Die Forscher entwarfen dafür ein Online-Experiment zum Fokusthema Ungleichheit und Umverteilung von Vermögen. In der ersten Phase wurden die Teilnehmer zunächst zu ihren persönlichen Merkmalen, ihrer politischen Neigung sowie zum Thema des Experiments befragt. Anschließend verfassten sie einen kurzen, argumentativen Aufsatz, um „einen Freund oder eine Freundin“ von ihrer Haltung zu Ungleichheit und Umverteilung zu überzeugen. Eine zweite Phase wurde mit einer neuen Gruppe von Teilnehmern rund sechs Monate später durchgeführt. Mithilfe eines Algorithmus wurden sie anhand von zufälligen Übereinstimmungen bei Alter, Geschlecht, Interessen oder Eigenheiten sowie ihrer Haltung zum Fokusthema jeweils einem Partner aus der ersten Kohorte des Experiments zugewiesen. Sie erhielten ein computergeneriertes Social-Media-Profil ihres Partners, aus dem insbesondere die persönlichen Gemeinsamkeiten hervorgingen, um anschließend den von ihm geschriebenen Aufsatz zu lesen. Im letzten Schritt fragten die Wissenschaftler erneut die Ansichten beider Partner zum Fokusthema ab und befragten sie nach ihrer Verbundenheit zueinander.

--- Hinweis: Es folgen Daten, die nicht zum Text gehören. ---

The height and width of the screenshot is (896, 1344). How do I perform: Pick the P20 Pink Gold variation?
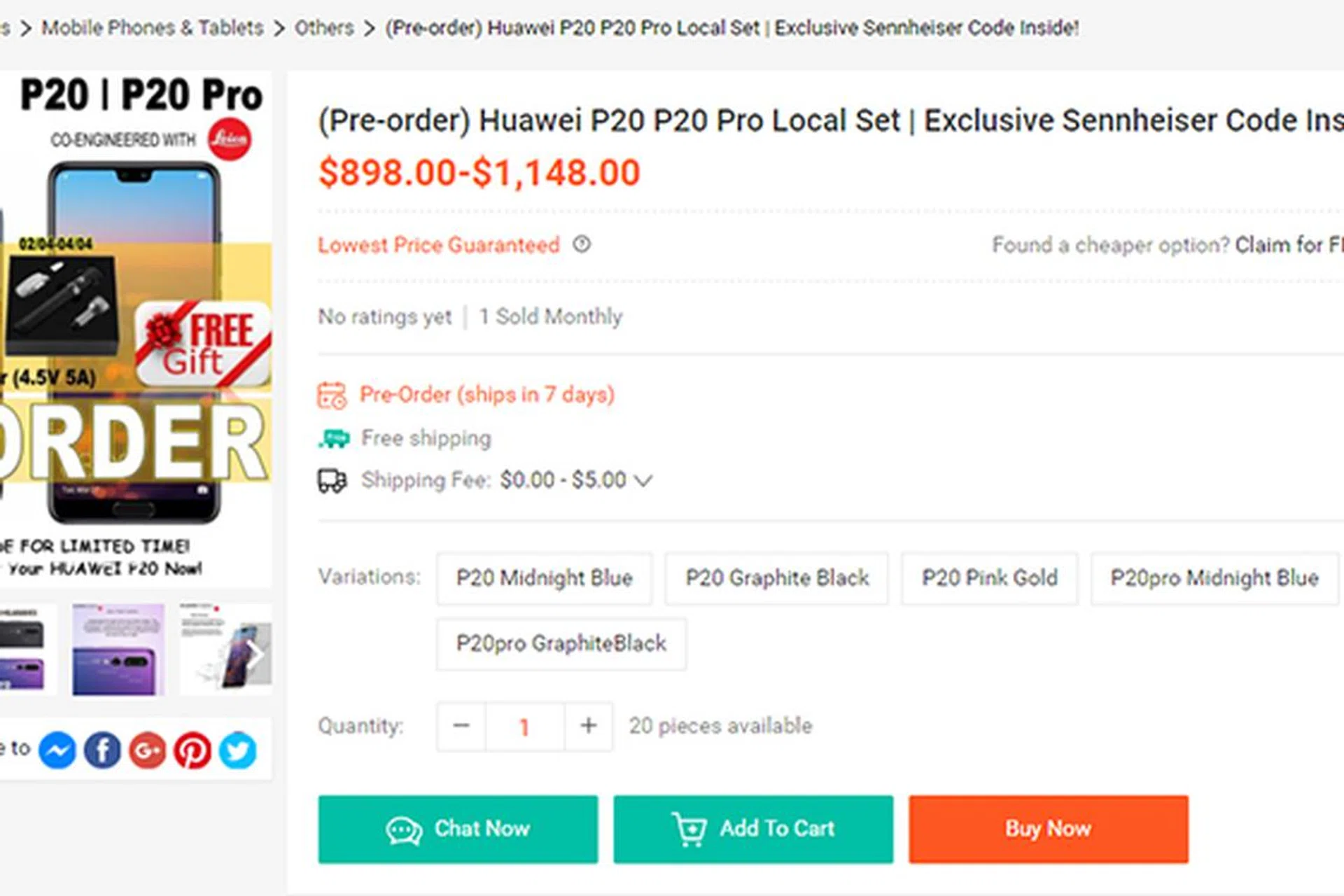[989, 578]
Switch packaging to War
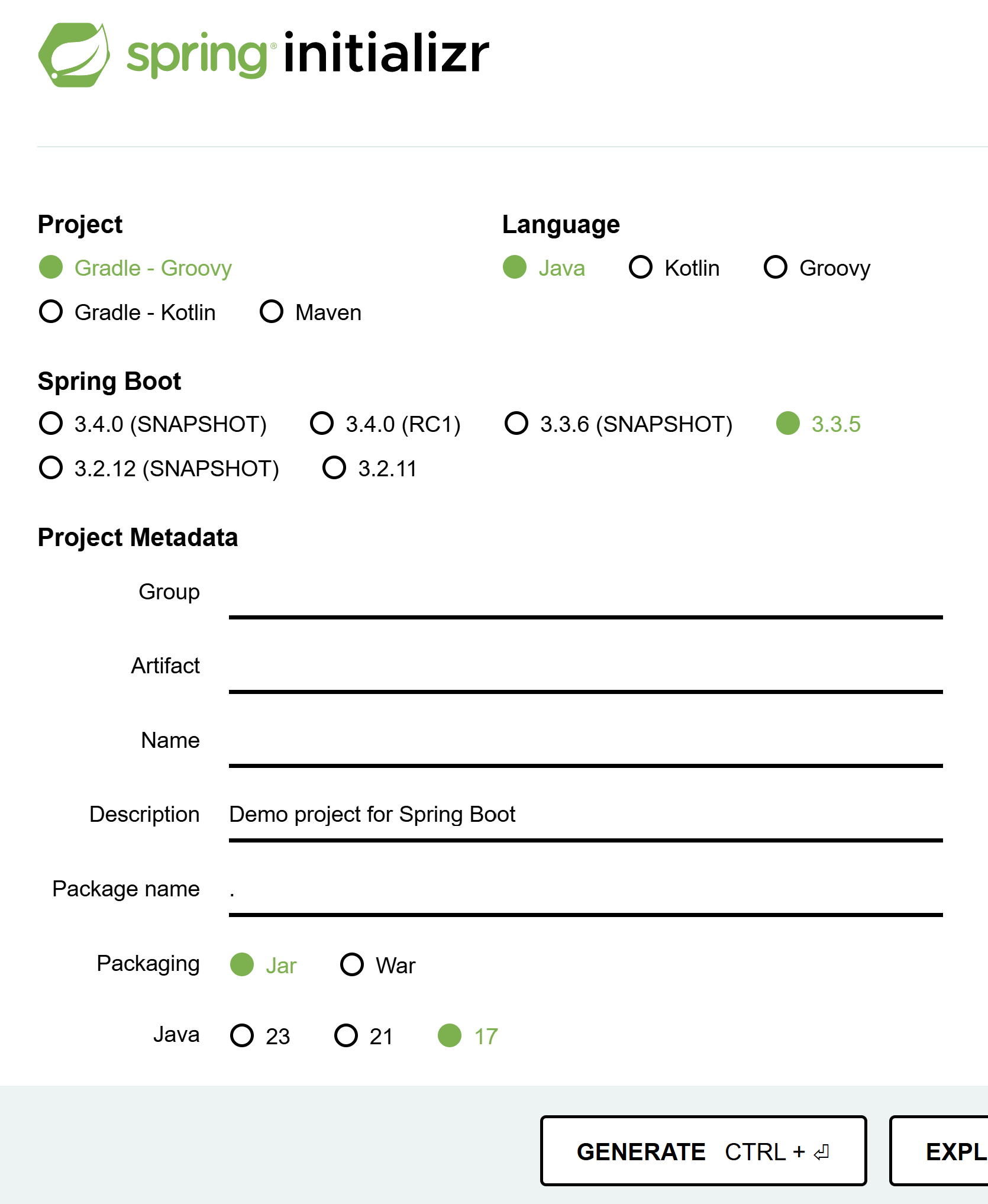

„Überraschend war, dass sowohl Teilnehmer mit starken Überzeugungen als auch solche mit wenig starken Überzeugungen ihre Meinung zum Fokusthema an die ihres Partners anglichen – und zwar unabhängig von ihrer politischen Neigung. Das führte dazu, dass die Polarisierung ab und die Unterstützung für eine Politik der Umverteilung insgesamt zunahm“, berichtet Dr. Balietti. Fühlten sich zwei Partner einander aufgrund gemeinsamer persönlicher Merkmale verbunden, stieg die Wahrscheinlichkeit um 86 Prozent, dass sie die Ansichten ihres Gegenübers annahmen. Langfristig wollen die Forscherinnen und Forscher herausfinden, ob dieser auf zufälligen Ähnlichkeiten beruhende Mechanismus auch eingesetzt werden kann, um Social-Media-Plattformen so zu gestalten, dass sie Hass und Desinformation entgegenwirken und einen respektvollen Meinungsaustausch mit anschließender Konsensbildung fördern.

Die Studie mit Beteiligung von US-amerikanischen Wissenschaftlerinnen und Wissenschaftlern der University of California in Santa Cruz, Microsoft Research in New York und der University of Pennsylvania wurde in der Fachzeitschrift „PNAS“ veröffentlicht.